• Data for review
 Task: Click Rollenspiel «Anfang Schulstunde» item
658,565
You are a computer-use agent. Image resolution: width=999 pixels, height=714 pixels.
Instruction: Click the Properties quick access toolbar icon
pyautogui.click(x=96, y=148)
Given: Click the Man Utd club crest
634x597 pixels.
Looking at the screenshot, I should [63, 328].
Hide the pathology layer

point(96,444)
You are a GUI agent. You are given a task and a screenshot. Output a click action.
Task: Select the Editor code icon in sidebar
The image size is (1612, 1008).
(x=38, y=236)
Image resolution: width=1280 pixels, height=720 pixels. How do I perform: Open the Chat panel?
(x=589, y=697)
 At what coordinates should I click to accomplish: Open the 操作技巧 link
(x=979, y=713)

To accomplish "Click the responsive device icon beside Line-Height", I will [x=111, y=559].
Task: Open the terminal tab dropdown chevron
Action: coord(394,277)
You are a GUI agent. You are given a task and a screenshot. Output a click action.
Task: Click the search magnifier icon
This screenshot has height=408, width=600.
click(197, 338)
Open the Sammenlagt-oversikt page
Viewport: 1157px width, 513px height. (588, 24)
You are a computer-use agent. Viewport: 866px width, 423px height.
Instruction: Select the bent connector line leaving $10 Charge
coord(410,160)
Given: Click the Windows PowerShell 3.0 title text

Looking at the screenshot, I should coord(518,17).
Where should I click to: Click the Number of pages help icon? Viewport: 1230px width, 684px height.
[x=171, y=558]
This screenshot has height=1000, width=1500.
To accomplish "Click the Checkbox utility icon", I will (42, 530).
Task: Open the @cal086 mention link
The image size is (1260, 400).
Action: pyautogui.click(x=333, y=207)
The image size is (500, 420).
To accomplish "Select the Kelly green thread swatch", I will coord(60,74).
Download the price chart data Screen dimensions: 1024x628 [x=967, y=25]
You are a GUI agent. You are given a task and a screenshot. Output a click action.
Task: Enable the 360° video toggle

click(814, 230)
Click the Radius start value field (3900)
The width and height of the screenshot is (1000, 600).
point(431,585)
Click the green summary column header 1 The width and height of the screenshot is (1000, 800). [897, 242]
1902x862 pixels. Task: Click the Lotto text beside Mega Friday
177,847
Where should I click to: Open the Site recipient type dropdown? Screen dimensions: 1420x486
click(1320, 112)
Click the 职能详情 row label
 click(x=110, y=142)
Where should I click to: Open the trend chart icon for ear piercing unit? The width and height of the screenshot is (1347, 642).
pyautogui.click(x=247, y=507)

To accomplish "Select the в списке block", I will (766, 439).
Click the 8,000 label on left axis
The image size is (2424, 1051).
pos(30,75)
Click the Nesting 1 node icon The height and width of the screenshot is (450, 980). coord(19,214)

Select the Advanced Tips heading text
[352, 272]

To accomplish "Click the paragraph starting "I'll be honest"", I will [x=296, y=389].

• Task
Taking the entries above, write out exactly the lines starting with the line containing "Where should I click to: Click" and going on through the line containing "Task: Open the @cal086 mention link", both included, and nothing else.

• Output of the exercise
Where should I click to: Click the Number of pages help icon? Viewport: 1230px width, 684px height.
[x=171, y=558]
This screenshot has height=1000, width=1500.
To accomplish "Click the Checkbox utility icon", I will (42, 530).
Task: Open the @cal086 mention link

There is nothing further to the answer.